--- Exercise instructions ---
Rewrite the rows from the line containing "611x345 pixels." through the line containing "Action: pos(573,17)", replacing "settings gear menu" with "gear icon menu" and changing nothing else, and leave the pictures out of your answer.

--- Records for the task ---

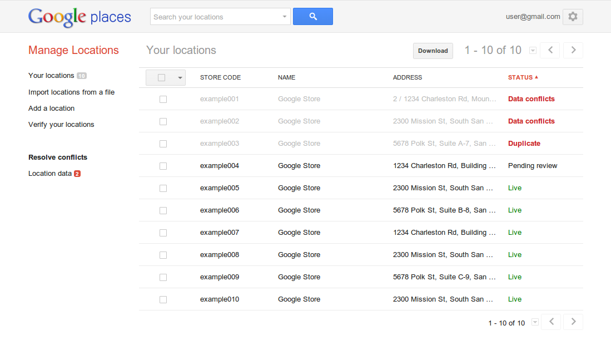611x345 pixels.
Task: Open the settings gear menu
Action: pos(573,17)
---
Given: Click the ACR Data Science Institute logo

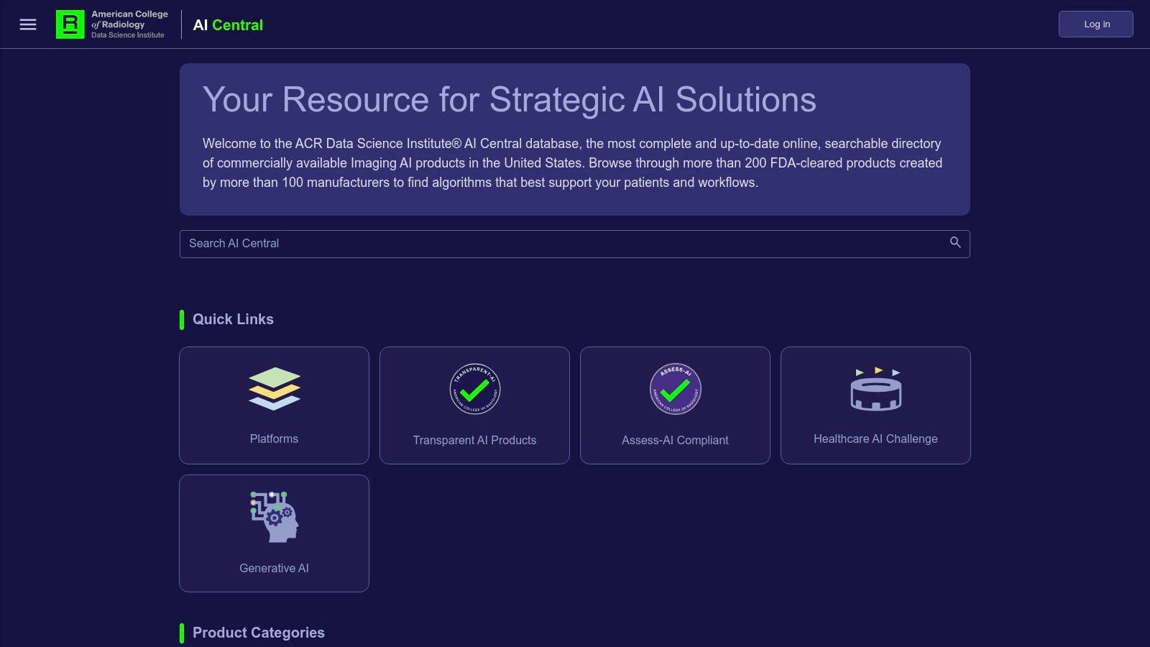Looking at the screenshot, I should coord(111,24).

--- Answer ---
611x345 pixels.
Task: Open the gear icon menu
Action: pos(573,17)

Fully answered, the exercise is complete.